Ilán Semo
El suplemento cultural Ñ del Clarín, publicó la semana pasada un ensayo de Maristella Svampa sobre las funciones del intelectual en la sociedad actual (N.209, 29/09/2007). Se ha escrito tanto sobre el problema que difícilmente se puede imaginar una acotación original o efectivamente inédita. No es tampoco el propósito de esa colaboración. El artículo es, por decirlo de alguna manera, de orden polémico o, si se quiere, controversial: más una discusión que una exploración. Discute no con alguien en particular sino sobre un viejo tema del que se escucha ya poco: el intelectual militante, comprometido políticamente.
¿Dónde quedó esta criatura que hace tan sólo un par de décadas provocaba el desvelo de la definición misma de qué es un intelectual? ¿Cómo se han modificado sus funciones en estos últimos tiempos?
En las décadas pasadas, la relación entre el intelectual y la política sufrió probablemente más cambios que en toda su historia moderna junta. Ya en los años 60, ver a Jean Paul Sartre codo a codo con los estudiantes causó una enorme extrañeza a una (en aquel entonces) joven generación de pensadores para los cuales la diseminación (pública) del conocimiento –Barthes llamó alguna vez a un aspecto de este proceso la “politización del conocimiento”– no sólo deja de ser un sinónimo de la inmediata politización del intelectual, sino que ésta desemboca más que en un acto con sentido, en un actnig, en un tipo de intervención que más bien inhibe la eficacia de la relación entre ambos extremos. El artículo donde Foucault quiere responder a la pregunta de “¿Qué es un autor?”, que data de la época, es muy característico de esa perplejidad. Para él, la intervención pública del intelectual sólo podía resultar eficaz si partía de los propios códigos del mundo del conocimiento –las “prácticas discursivas”–, y no como era la costumbre, que lo veía asumiendo finalmente el papel del político.
Svampa ofrece una explicación de este giro o este quiebre a la que habría que prestar atención: la creciente academización del saber ha creado mecanismos de su legitimación que son simplemente antitéticos con las formas en como la política ordena sus propias “prácticas discursivas”. La escritura de la política marcha en dirección exactamente opuesta a la autonomía que resguarda la producción de saberes académicos. La primera persigue conmover ánimos, remover inercias o rusticar actos, la otra requiere de un equipamiento que la dota de cierta distancia. Y, en cierta manera, no hay que olvidar que los que definen la columna principal del pensamiento social en la segunda mitad del siglo XX son quienes capitalizan esta autonomía desde la candidez aparente de las aulas.
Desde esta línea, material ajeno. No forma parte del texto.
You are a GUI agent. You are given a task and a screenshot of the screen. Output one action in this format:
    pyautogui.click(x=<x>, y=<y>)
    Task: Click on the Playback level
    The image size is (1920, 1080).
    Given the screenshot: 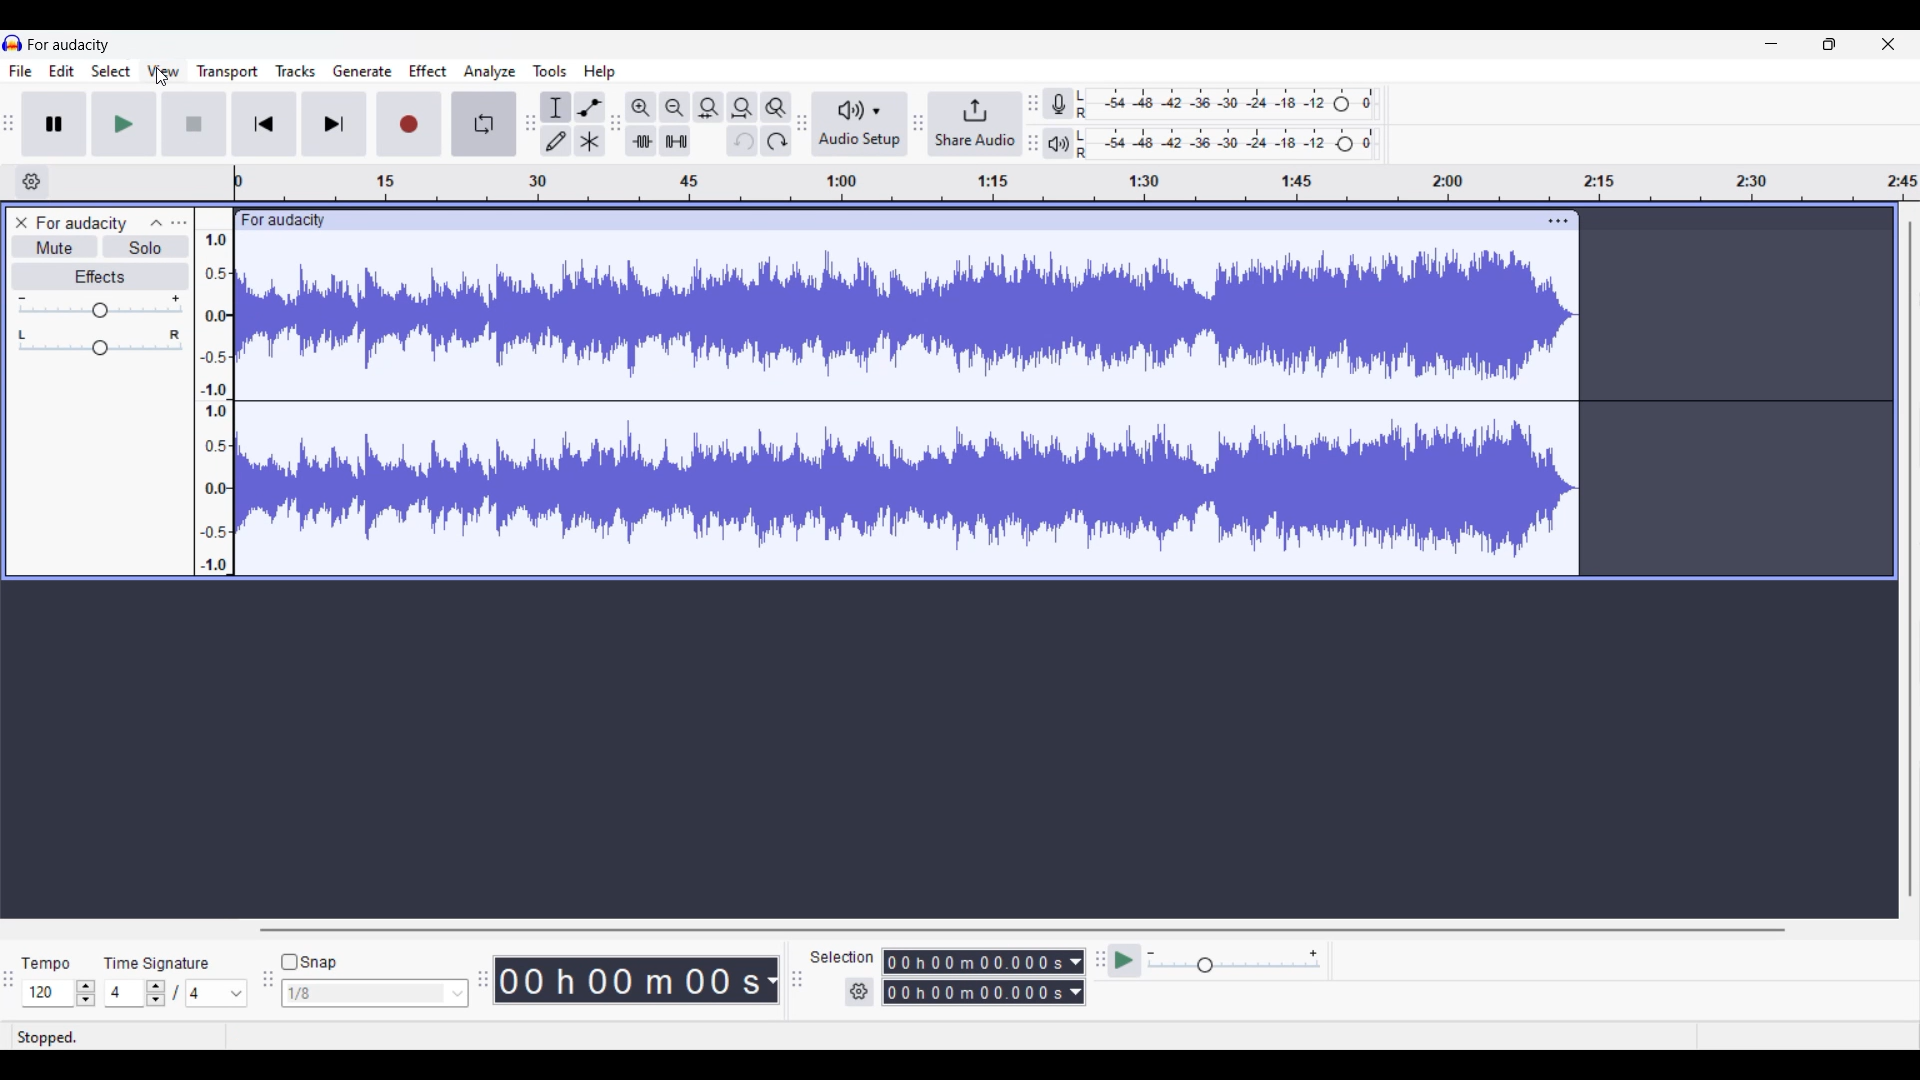 What is the action you would take?
    pyautogui.click(x=1228, y=145)
    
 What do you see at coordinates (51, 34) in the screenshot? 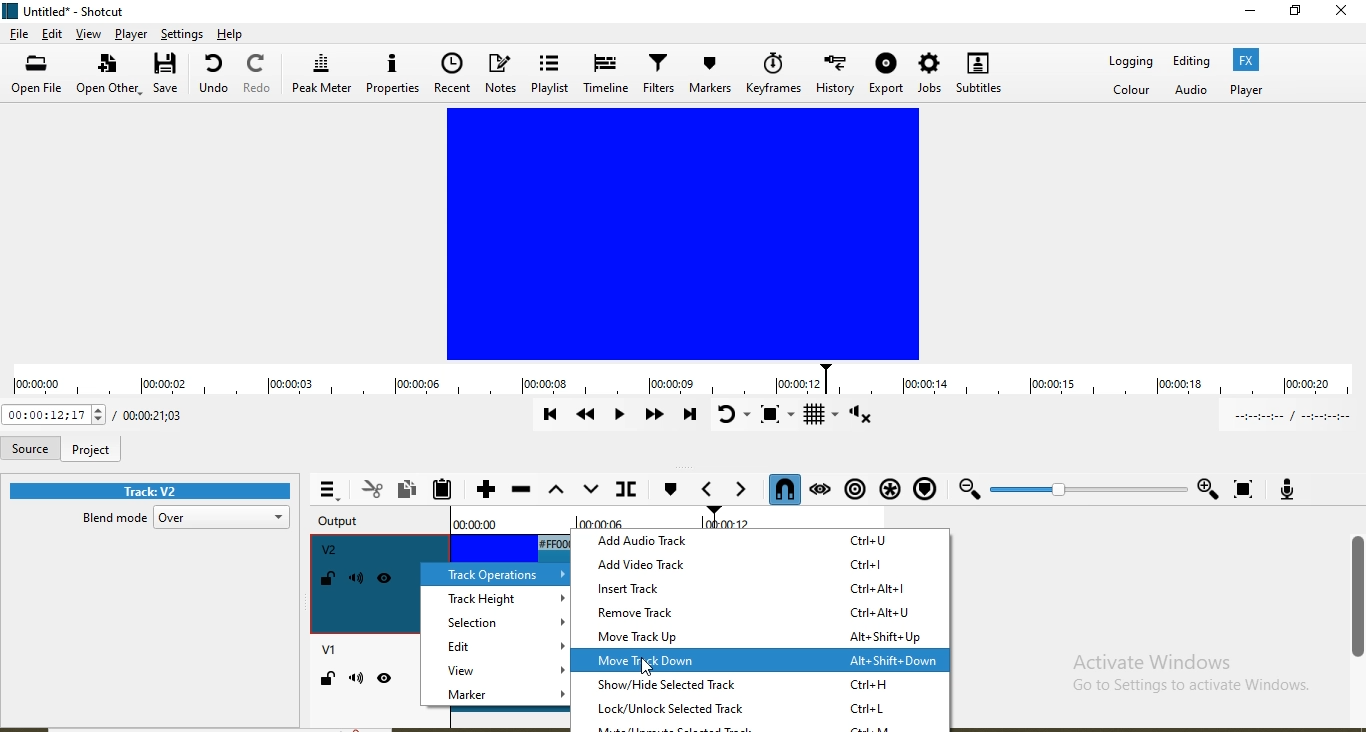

No sin razón, se podría observar en esta partición (entre el mundo de la academia y la política o la militancia) una suerte de subterfugio casi lingüístico. Finalmente, ¿qué son, por ejemplo, los miles de “asesores” que, investidos con la legitimidad del saber académico, cumplen una función (política) esencial en todas las redes del poder de la sociedad? En las fábricas de la comunicación el mismo fenómeno se potencia hasta el hartazgo.
Maristella Svampa propone imaginar un nuevo “modelo de intelectual”, que no evada esta politización ya inscrita de antemano en las formas actuales de la diseminación del saber: el intelectual anfibio, uno que sea capaz de moverse en distintos medios adaptándose a ellos, capitalizando el hecho de que todo medio es en sí mismo unidimensional.
Al principio, debo reconocer, la noción de anfibio me deprimió. He visto cómo la mayor parte de mi generación se perdió en el anfibiaje, en cuya última estación no queda más que un simple y llano vacío: ni el oficio de la política ni el de la escritura.
Pero tal vez existen anfibios que nos permiten imaginar otro orden de cosas: los castores, por ejemplo. (Ni siquiera sé si los zoólogos los definen como anfibios.) El castor no se adapta meramente a las circunstancias y los diversos medios, sino que crea su propio mundo entre ellos. Y desde ahí se ve obligado a modificarlos, a veces con extrema urgencia, para sobrevivir. Como el castor, la única manera en que un intelectual puede cobrar su identidad es pensando a partir no de horizontes ajenos a sí mismo, sino precisamente sólo a partir de sí mismo, de ese umbral en que su propia vida, su propia subjetividad, se abre hacia el mundo de afuera. El problema siempre es no cómo observar al mundo en general, sino cómo se observa fragmentado desde la propia subjetividad. Y aquí, por supuesto, no hay receta que valga.